Do you have any ideas of really good questions that Cantwell should ask Judge Alito? Ones that will not allow him to give the usual platitudes for answers?
Here's the excerpt from the article I am planning to send:
CRITICAL QUESTIONS TO ASK JUDGE ALITO!
Dear Senator Cantwell:
I found this excellent editorial, which was published in The State, in South Carolina. (
http://www.thestate.com/mld/state/news/opinion/13690848.htm ). As I understand you will meet with Judge Alito this week, I thought you might want to consider asking him these questions. It is critical that these questions are answered by Judge Alito. Please don't allow him to give evasive answers. If he is unable or unwilling to answer these questions, how can you possibly vote for him, or allow him to be confirmed by not supporting the filibuster?
We Need to Know where Alito Would Steer Court
Judge Samuel Alito’s assurances in the Senate Judiciary hearings that the president is bound by the Constitution and that he (Alito) will only be bound by “the law” skirts several issues of just what the Constitution requires and which rules of law he would apply.
Rather, he should have been asked to respond to the following questions:
1. Does he accept the new “unitary executive” doctrine that the president has almost full power in interpreting what the president can do and cannot do? Or should the Supreme Court, as it determined in Marbury v. Madison (l803), remain the final arbiter on such issues?
2. In what kind of national emergencies may the president override constitutional guarantees to the rights of individuals in the body of the Constitution (the writ of habeas corpus) or the Bill of Rights (no searches without probable cause)?
If these guarantees are to be suspended under conditions of less than total war, is the president required to report to someone outside the court what he has done?

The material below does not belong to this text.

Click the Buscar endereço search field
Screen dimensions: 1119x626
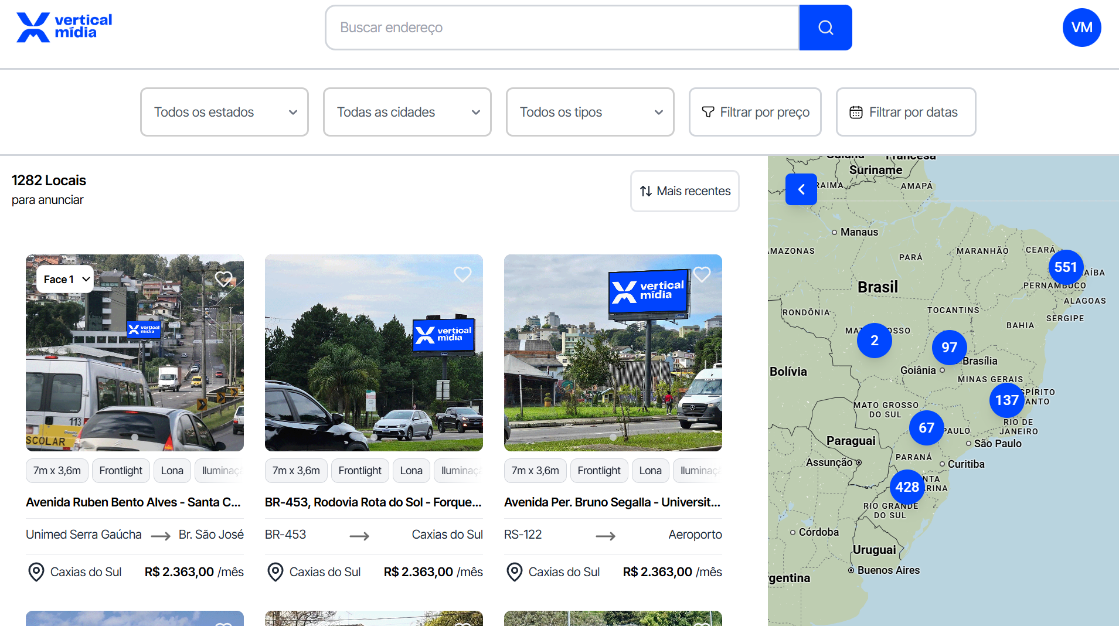click(x=563, y=28)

3. Do signing statements issued by the president provide legal grounds for his refusal to enforce specific provisions in the law? How can this policy be distinguished from the line-item veto, which the Supreme Court has already declared an unconstitutional delegation of legislative power?

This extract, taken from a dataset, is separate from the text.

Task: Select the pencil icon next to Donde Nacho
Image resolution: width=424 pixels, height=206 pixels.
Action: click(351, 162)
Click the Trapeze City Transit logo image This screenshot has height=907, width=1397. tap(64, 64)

President Bush claims authority on all the above issues. Some of Judge Alito’s earlier statements and rulings suggest that he accepts similar constitutional doctrines. If so, his appointment could consolidate the turn of the United States in a new authoritarian direction. If so, we should know it now.
BETTY GLAD
Olin Jenkins Professor of Political Science
University of South Carolina
Columbia
******
With these critical questions outstanding, how can any senator vote for Alito, or allow him to be confirmed? Think of the Anti-torture Act, recently passed by Congress with huge non-partisan support. Bush attached a signing statement, essentially nullifying it's intent. Don't you worry that Judge Alito, if confirmed as a Supreme Court Justice, would decide that such clearly illegal acts are constitutional? After all, so many of his writings and speeches support signing statements and other tools to increase the power of the executive. He made a speech to the Federalist Society advocating the unitary executive theory as late as 2001 (he was on the 3rd Circuit Court already by that time); it wasn't just something he proposed as a Reagan White House employee, as has been suggested. Judge Alito must not be confirmed, and I also implore you to support a filibuster effort, as the only way to stop the confirmation.
Sincerely,
XXXX
Can you think of questions to add? I'm hoping to get some good ones!